Fairfield's also the home of the Maharishi University of Management and the Maharishi School of the Age of Enlightenment (preschool through 12th), an educational system based on, among other things, a system of deep rest and stress release called transcendental meditation. MUM, where Hagelin is a physics professor, was founded in 1979 by the Maharishi Mahesh Yogi -- who is best known as the guy who taught TM to the Beatles. The centerpiece of MUM is two enormous domes used for mass meditation, which can result, supposedly, in yogic flying -- a period of heightened awareness that manifests itself in high hopping or levitation. (Masters of this technique sometimes engage in "flying" contests that involve racing, high jumps and hurdles.)
In Fairfield, you are either a "townie" or a "roo," which is short for "guru" -- Fairfield slang for meditator. I was a townie and, like all townies, thought the roos were completely out of their minds.
The roo adults, being in touch with their mind-body connection and whatnot, were prime targets for townie ridicule. The women wore flowing hemp skirts, the men had long hair. They appreciated art (the freaks!) and they hung out in the lobby of the Co-Ed as I tried to close down, discussing the performances and cinematography. On occasion, I'd get really oddball requests -- one roo patron insisted that I plug in a digital clock somewhere in the theater, as it would help the film's "transmission." I never did figure that one out.
The roo kids were just as easy to spot. Many, being vegetarians, were skinny and pale. Some were foreign. Roo kids wore white MUM uniforms, had punk-rock hair, rode skateboards and listened to music we didn't like (or wouldn't discover until college). In a city of reasonable size, roos wouldn't have been given a second look, but in Fairfield, they were sideshow curiosities: raving street lunatics dining on spinach pie and room-temperature water and talking about building an ideal society.
Besides, we townies -- cruising around "the loop" in our Guess overalls, hair-sprayed bangs and rattail mullets, listening to the progressive sounds of Alabama and Whitesnake while chewing plugs of Skoal -- were, quite obviously, already the picture of Utopian civilization.

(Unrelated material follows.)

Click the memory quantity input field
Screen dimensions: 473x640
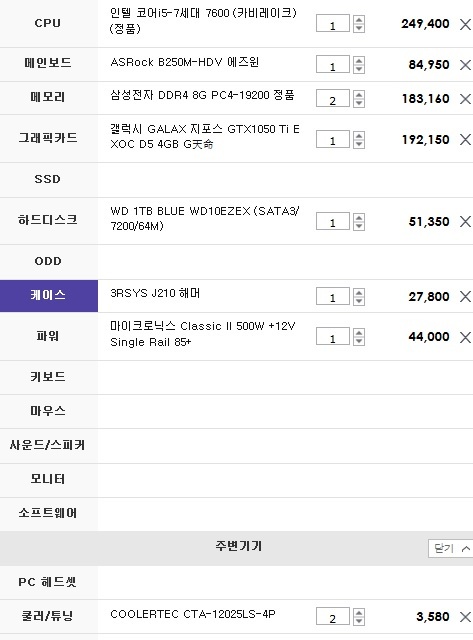(x=333, y=99)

Townies drank beer to spice up what was essentially a monotonic existence. The roo kids did drugs, we speculated, to find respite from the cultlike atmosphere at MUM. Ignorant of our basic sameness, S.E. Hinton-style rumbles would result. If you were an oddsmaker, you'd favor the townies (hey, we were bigger), but, as any townie would concede, you could never count out the roos -- those crazy sumbitches were liable to go postal on your white butt.